- **Your task**
For every line in the records that has the word "each", make a copy.

- **Data to process**
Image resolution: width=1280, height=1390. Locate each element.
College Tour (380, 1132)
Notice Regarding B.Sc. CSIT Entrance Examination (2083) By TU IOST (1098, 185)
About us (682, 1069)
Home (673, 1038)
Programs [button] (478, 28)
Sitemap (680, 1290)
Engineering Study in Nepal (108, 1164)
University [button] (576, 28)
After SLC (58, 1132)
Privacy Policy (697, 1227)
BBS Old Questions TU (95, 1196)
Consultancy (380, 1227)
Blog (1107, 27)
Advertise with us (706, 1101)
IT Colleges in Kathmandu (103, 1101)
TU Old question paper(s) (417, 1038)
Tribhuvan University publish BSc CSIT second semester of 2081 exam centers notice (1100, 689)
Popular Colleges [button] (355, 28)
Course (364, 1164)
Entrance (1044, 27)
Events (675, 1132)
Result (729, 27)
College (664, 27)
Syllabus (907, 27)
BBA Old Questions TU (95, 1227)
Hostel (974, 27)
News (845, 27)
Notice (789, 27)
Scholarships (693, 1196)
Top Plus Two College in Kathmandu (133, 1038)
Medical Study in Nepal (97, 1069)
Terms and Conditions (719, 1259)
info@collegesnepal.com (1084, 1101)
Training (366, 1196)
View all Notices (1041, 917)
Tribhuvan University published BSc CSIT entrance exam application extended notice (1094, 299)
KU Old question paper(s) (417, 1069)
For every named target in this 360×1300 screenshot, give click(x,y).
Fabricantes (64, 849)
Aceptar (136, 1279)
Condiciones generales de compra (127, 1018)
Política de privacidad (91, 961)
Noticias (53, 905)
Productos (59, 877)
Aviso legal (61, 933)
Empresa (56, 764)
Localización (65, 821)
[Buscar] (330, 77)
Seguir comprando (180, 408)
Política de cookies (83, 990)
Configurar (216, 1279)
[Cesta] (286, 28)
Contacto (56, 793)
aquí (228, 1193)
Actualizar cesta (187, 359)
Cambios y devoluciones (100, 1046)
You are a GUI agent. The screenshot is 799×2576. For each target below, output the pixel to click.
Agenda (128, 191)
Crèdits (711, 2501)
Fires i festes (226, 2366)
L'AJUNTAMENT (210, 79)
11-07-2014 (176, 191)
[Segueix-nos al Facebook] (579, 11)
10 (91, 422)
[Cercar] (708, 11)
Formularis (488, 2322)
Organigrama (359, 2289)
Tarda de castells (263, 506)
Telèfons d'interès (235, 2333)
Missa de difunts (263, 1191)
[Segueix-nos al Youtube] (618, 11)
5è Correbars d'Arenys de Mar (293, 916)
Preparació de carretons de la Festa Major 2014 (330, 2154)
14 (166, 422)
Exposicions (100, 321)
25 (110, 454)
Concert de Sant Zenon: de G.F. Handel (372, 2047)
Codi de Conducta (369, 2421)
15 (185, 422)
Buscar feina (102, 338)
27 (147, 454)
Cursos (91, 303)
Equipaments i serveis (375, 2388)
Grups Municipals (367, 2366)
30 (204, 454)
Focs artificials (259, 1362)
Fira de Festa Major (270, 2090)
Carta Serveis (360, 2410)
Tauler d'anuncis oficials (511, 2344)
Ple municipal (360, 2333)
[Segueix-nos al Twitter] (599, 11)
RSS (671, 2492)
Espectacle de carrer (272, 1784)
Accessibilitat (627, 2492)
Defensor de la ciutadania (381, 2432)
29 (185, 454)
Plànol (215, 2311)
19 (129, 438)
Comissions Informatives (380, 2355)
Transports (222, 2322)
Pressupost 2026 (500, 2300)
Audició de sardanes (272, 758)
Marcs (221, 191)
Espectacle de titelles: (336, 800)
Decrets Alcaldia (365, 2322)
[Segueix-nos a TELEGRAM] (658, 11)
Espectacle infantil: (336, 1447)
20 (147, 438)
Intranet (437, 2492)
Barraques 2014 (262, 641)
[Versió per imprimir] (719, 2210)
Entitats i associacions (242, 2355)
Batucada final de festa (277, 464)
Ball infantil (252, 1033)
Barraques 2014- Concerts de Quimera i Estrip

- **Solved problem**
Image resolution: width=1280, height=1390. Locate each element.
You are a GUI agent. The screenshot is 799×2576. For each target below, output the pixel to click.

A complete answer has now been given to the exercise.